• _Task instructions_
Update the part of the material that opens with the line containing "The width and" and closes at the end of the material, replacing "coordinates" with "position" and leaving everything else unchanged. Give back only that part, without the pictures.

• _Information shown_

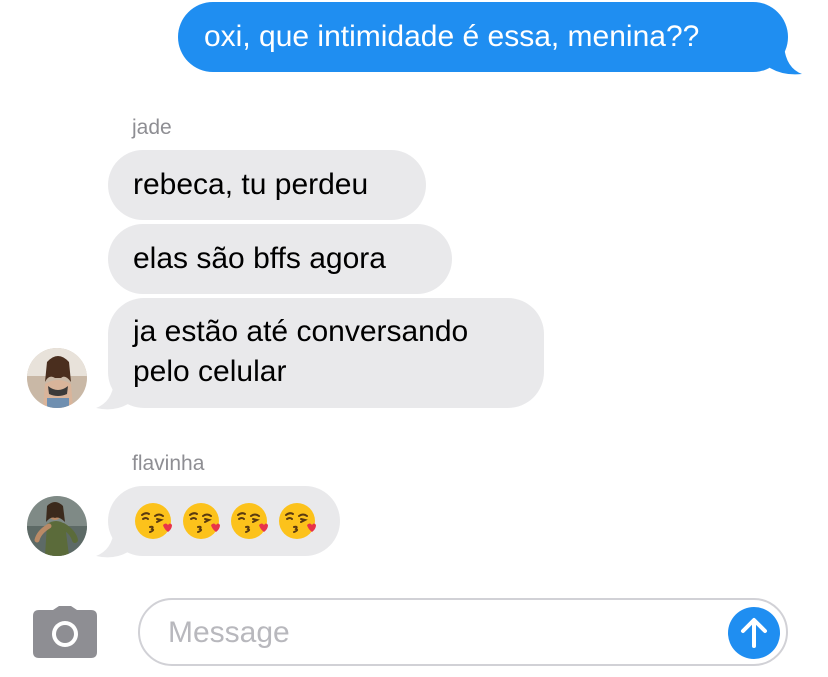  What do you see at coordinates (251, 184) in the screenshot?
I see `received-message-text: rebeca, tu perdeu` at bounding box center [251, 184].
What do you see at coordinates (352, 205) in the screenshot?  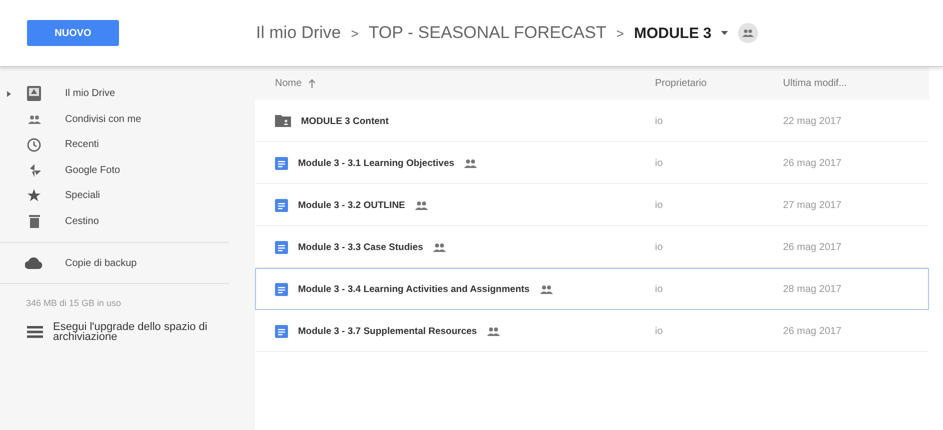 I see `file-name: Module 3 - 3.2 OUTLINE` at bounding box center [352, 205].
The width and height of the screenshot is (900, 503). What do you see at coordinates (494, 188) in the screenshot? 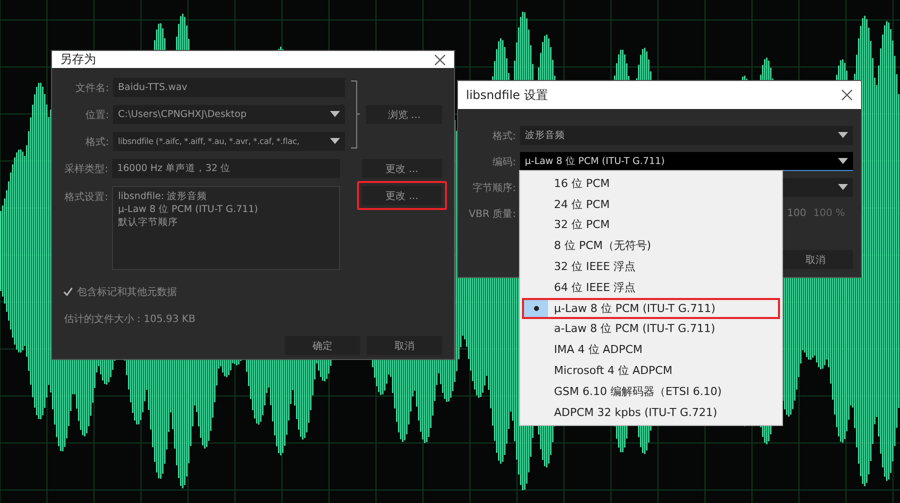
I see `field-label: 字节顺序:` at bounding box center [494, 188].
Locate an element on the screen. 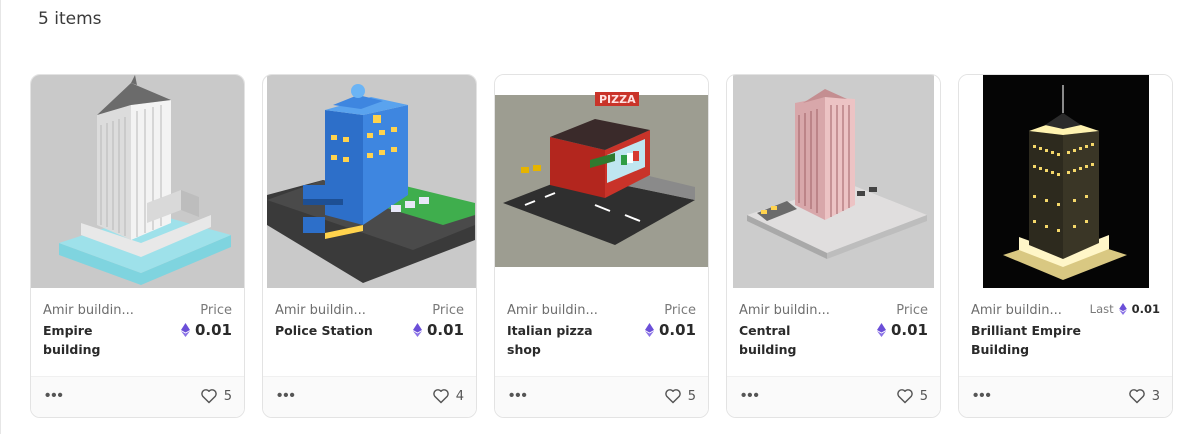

• _Response_
The width and height of the screenshot is (900, 503). What do you see at position (494, 188) in the screenshot? 
I see `field-label: 字节顺序:` at bounding box center [494, 188].
Locate an element on the screen. 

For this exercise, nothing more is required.